Open Source

Abliterlitics: Benchmark and Tensor Analysis Comparing Qwen 3/3.5 with HauhauCS / Heretic / Huihui models

Forensic benchmark shows uncensored Qwen models achieve 99.2% attack success rates while preserving most capabilities.

Deep Dive

An independent researcher has published a comprehensive forensic analysis comparing three prominent 'abliteration' techniques used to remove safety filters from open-source AI models. The study examined Heretic by p-e-w, HauhauCS Aggressive, and Huihui methods applied to five Qwen models (2B to 27B parameters), using full benchmark suites, safety evaluations, weight analysis, and KL divergence measurements. The findings reveal all three techniques successfully bypass safety mechanisms with 98-99.8% attack success rates on HarmBench's 400 harmful behaviors, while maintaining 95-99% of original model capabilities across eight standard benchmarks.

Notably, the HauhauCS method demonstrated the most balanced performance with 99.2% safety bypass rate and minimal capability degradation - actually improving GSM8K math scores from 57.09 to 57.39 in the 2B model. The analysis also revealed architectural differences matter: hybrid Mamba2+Transformer models (Qwen3.5) showed less collateral damage than pure Transformer architectures during abliteration. The researcher faced community backlash, including bans from HauhauCS Discord, but published full methodology and raw data on HuggingFace for independent verification.
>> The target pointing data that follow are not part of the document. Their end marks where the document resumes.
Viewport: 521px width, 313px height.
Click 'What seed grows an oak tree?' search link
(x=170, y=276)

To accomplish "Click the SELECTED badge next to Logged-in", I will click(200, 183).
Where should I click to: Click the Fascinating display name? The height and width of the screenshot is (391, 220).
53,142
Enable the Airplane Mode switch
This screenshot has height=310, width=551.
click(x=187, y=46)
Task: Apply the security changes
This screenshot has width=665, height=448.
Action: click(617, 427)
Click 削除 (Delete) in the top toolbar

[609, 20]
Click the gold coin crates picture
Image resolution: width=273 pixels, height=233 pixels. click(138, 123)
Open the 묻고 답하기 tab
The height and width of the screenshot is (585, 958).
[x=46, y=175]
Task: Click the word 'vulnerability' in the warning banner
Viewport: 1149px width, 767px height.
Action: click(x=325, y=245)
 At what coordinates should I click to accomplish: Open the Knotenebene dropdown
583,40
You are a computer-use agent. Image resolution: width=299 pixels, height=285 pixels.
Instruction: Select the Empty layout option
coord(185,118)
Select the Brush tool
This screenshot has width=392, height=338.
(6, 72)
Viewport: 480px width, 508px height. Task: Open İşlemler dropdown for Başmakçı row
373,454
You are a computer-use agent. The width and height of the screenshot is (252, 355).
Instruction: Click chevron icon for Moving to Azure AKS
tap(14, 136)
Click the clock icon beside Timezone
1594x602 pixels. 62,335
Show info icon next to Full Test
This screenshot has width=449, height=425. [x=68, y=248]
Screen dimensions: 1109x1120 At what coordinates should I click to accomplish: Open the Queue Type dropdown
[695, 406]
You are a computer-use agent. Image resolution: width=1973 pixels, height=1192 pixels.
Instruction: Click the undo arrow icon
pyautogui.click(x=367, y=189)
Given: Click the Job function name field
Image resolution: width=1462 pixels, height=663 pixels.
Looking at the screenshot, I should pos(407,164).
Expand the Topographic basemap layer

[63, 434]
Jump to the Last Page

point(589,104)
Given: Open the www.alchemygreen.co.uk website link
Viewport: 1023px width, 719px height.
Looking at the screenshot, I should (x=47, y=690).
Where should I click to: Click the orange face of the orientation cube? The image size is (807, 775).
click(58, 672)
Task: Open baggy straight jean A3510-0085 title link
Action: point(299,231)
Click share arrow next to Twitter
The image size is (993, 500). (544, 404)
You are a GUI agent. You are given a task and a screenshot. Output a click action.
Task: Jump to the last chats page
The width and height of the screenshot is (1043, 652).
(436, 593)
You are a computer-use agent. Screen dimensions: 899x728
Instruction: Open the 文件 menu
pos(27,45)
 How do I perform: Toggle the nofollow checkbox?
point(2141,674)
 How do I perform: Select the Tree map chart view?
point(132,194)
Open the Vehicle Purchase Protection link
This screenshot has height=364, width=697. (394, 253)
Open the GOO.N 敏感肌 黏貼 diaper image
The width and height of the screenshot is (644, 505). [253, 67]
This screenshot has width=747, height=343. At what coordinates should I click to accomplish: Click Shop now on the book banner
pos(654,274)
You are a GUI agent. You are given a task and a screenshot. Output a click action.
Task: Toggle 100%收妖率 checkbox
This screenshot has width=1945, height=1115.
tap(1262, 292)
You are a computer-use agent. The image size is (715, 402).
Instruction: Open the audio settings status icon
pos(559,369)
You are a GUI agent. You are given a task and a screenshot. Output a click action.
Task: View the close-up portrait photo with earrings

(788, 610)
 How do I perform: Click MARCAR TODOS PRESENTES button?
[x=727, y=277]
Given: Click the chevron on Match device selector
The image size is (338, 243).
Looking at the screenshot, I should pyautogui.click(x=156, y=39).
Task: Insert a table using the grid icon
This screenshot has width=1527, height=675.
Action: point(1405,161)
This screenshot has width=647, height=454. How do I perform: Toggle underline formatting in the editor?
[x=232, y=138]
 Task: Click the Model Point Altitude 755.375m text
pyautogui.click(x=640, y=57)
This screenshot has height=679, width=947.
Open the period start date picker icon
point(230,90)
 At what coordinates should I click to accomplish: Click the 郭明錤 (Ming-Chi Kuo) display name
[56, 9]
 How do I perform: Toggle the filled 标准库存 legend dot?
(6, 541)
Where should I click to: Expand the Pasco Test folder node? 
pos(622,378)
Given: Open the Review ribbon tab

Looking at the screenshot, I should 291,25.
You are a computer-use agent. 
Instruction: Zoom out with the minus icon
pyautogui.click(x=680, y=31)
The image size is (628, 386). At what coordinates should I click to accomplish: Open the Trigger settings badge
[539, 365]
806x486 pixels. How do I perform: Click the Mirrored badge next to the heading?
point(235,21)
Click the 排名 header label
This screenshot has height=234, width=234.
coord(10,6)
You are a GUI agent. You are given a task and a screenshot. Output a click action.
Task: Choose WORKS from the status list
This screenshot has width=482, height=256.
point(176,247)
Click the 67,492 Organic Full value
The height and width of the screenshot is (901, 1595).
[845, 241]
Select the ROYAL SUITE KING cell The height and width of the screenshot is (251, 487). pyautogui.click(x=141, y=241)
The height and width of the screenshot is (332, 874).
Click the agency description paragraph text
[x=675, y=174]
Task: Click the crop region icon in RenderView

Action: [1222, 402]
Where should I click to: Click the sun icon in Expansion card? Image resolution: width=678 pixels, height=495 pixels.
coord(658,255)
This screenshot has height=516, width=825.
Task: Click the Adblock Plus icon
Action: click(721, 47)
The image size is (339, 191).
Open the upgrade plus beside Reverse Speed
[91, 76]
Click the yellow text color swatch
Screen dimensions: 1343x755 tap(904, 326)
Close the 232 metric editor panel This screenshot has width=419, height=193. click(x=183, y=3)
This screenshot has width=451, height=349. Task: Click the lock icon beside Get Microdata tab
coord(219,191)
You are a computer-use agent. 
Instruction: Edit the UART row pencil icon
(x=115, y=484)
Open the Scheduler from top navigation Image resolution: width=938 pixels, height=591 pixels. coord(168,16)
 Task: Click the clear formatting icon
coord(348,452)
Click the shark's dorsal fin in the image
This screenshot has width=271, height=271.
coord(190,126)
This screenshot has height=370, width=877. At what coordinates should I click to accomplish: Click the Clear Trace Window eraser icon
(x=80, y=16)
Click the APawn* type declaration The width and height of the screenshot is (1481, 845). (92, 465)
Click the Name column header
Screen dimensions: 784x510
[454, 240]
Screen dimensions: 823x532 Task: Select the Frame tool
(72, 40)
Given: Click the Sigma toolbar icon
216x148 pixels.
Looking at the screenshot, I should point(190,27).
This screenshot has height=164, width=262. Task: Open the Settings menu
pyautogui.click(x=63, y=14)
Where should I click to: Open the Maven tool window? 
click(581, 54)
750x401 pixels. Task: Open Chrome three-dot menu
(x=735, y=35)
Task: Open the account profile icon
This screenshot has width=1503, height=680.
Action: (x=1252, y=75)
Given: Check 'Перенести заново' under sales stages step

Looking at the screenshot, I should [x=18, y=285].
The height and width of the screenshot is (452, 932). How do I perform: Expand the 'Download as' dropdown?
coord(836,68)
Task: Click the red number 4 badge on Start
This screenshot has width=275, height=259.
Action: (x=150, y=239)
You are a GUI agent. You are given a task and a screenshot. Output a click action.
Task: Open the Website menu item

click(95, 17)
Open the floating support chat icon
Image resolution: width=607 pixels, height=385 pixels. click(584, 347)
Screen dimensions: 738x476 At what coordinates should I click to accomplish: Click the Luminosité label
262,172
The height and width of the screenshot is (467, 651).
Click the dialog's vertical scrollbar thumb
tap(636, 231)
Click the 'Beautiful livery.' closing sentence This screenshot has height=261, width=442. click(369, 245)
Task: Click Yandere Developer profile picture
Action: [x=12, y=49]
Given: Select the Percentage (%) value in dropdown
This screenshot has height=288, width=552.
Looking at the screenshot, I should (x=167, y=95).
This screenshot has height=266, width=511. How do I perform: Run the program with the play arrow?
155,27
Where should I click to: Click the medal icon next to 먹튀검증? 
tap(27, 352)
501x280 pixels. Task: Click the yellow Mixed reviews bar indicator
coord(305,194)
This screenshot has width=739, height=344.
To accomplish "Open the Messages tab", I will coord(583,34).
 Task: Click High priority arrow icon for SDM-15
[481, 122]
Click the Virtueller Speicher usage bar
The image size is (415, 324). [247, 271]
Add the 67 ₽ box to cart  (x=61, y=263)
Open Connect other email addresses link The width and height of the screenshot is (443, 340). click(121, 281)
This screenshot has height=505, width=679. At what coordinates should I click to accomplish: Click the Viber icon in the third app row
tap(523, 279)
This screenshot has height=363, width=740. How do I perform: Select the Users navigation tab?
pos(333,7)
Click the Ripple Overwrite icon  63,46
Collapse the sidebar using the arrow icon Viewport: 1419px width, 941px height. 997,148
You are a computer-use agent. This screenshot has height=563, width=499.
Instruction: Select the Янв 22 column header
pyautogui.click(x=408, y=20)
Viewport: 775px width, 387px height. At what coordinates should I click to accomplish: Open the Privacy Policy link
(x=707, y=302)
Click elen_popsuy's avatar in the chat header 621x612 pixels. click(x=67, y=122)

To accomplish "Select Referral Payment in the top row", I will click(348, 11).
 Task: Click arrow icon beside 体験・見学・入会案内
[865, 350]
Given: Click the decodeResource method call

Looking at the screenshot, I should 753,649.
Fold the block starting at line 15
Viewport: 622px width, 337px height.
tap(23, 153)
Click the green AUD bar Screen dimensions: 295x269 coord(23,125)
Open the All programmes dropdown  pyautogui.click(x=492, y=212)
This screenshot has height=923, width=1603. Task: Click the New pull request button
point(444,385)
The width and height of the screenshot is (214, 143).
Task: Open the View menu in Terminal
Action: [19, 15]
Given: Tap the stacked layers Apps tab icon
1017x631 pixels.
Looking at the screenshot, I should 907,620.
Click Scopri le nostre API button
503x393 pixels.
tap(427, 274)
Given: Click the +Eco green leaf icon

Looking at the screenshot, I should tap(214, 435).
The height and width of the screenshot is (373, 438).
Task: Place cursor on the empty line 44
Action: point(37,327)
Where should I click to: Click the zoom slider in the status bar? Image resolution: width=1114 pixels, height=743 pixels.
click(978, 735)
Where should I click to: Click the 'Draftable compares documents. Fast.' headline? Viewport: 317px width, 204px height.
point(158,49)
The technical deep dive included SVD analysis, fingerprint matching, edit vector overlap, and per-layer weight examination using RTX 5090 and 4090 hardware. For the 27B model, researchers employed BitsAndBytes 4-bit quantization while preserving relative performance deltas. The study represents the most comprehensive public comparison of model 'uncensoring' techniques to date, providing quantitative evidence that current safety mechanisms can be systematically removed with minimal performance impact.

Key Points
  • All three abliteration methods achieved 98-99.8% attack success rates on HarmBench's 400 safety tests
  • HauhauCS showed best balance with 99.2% safety bypass and only 0.0201 KL divergence from original models
  • Hybrid Mamba2+Transformer architectures (Qwen3.5) proved more resilient to capability loss during modification than pure Transformers

Why It Matters

Reveals fundamental vulnerabilities in current AI safety approaches and quantifies the trade-offs between model safety and capability preservation.